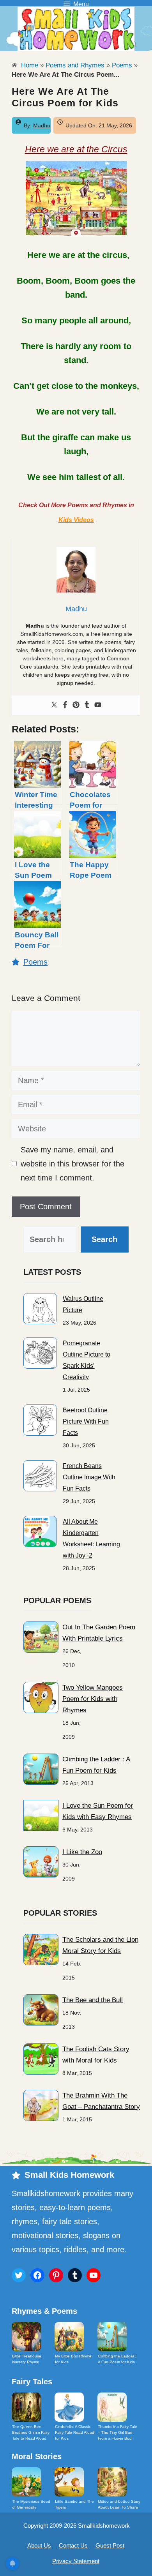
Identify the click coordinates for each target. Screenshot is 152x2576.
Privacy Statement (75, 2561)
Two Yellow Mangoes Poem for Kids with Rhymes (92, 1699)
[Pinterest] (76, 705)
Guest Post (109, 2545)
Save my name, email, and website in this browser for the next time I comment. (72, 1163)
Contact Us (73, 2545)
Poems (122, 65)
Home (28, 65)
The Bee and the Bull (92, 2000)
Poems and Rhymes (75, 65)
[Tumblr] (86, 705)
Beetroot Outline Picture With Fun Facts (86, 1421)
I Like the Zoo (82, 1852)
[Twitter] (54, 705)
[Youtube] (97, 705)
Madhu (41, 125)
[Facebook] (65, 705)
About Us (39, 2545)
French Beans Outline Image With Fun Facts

▶ Required action: Examine each line of the listing for the word "Outline" and state only how many lines contain it.

▶ The completed task: 2